One day I witnessed an excessively atrocious scene, the barbarous flogging of three unfortunate Indians, who, for the mere fact of not having brought in all the rubber that Agüero had required, were scourged with such fury that their backs and hips were completely cut to pieces, the blood rushing from their wounds. Upon seeing this barbarity, I withdrew, for I could not endure it nor the diabolical jokes and laughter of those fiends upon seeing the desperate agony of their victims.
I also saw the two unfortunates, Paz Cutierrez and one Cabrera, who were prisoners, shut up in a small, dirty room under sentinels; to these unhappy wretches they gave almost no food at all, and abused and insulted them vilely and cowardly. One of them at last succeeded in escaping, but the other still remained in the hands of his jailers at my departure from Abisinia.
In May of the same year I went to Morelia. I arrived there also after a very tedious journey, and had hardly reached this section when I witnessed the cruel flogging of seven Indians for the usual crime—that of not delivering enough rubber to satisfy the ambitions of the company’s agents. Two of these victims were mere boys, and I heard their cries of agony and saw the lash cutting into their flesh. All this I saw, but could not defend them from their murderers, as I knew that if I tried to do so they would kill me in an instant.
After a stay of eight days in Morelia I returned to Abisinia, in accordance with orders. A few days afterwards the syphilitic Bartolomé Zumaeta, the brother-in-law of Julio C. Arana, and notorious among the criminals of the Putumayo, arrived, together with the famous Augusto Jiménez, the author of various violations, arsons, floggings, and homicides. The arrival of these two men was the occasion for a drinking-bout, comparable only to the orgy of a horde of savages.
The day after this debauch Agüero ordered one of his concubines to be flogged for having held a conversation with one Alberto Urdinibia. They suspended the poor woman from a rafter of the roof and lashed her for two hours without compunction, and then, regardless of her sex, they removed her garment and exhibited her naked body, bruised and cut to pieces by the lash. When this unfortunate woman fainted, they shut her up in a dirty room without treating her wounds! Urdinibia also had to receive his punishment; they put him in stocks, where he remained two days, practically without food.
Seeing that an honest man neither could nor should remain here, I resolved to escape in company with Urdinibia; but as those fiends noticed our absence, they sent in pursuit and took us back to Abisinia.

··········

# DIRECTIONS:
- a) In the account of the Putumayo rubber abuses, how many Indians were flogged soon after the arrival in Morelia?
- b) Please extend the account of the Putumayo rubber abuses, picking up right after its last sentence about being taken back to Abisinia.

# INFORMATION PROVIDED:
··········

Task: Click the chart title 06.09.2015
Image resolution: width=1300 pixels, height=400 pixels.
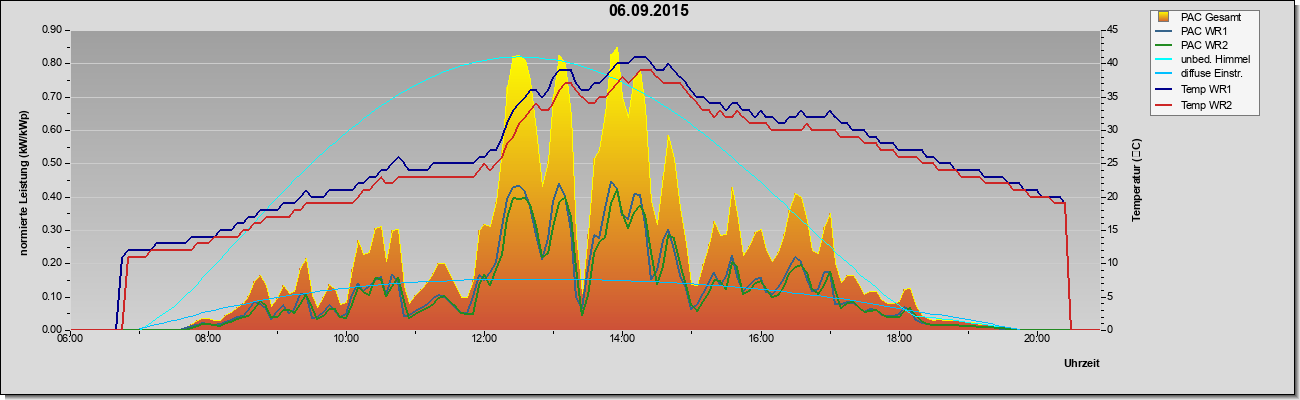Action: coord(649,11)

··········

# ANSWERS GIVEN:
- a) Seven

- b)
Impatient at my continual complaints, Agüero at last gave me permission to go to Santa Julia. On this journey I suffered greatly, as I made it alone and without food, for they gave me no food whatever for my trip. After considerable suffering I arrived at Santa Julia, where the chief, Manuel Aponte, in spite of seeing me sick and in a state of complete misery, began to annoy me, in accordance with the instructions he had received from Agüero, making me labour from early morning until late at night—all this in spite of the fact that the company had promised me food and medicines gratis when ill. Unfortunate is the poor wretch who lets himself be deceived by the smooth words of the “civilising” company!
During the fifteen days that I stayed in Santa Julia I saw three Indian women flogged most barbarously, without the slightest reason, by order of this notorious Manuel Aponte. Here a negro who served as cook played the rôle of executioner, and this miserable wretch, whose conscience was as black as his skin, seemed to take pleasure in his disgusting task, for a devilish smile distorted his blubber lips at seeing the blood spurt out at each blow of the lash. This flogging, like all the rest I have seen in this awful region, was excessively inhuman; but, not content with this, these fiends, after flogging the poor women, put salt and vinegar into their wounds so as to increase the pain.
At last I embarked in the launch for La Chorrera, where I found that Agüero had deceived me; for instead of paying 80 soles per month, as had been promised me, they paid me at the rate of only 50 soles, and deducted from this sum the food and the few medicines they had supplied, so that after three months of hard work and sufferings I had only 71 soles to the good.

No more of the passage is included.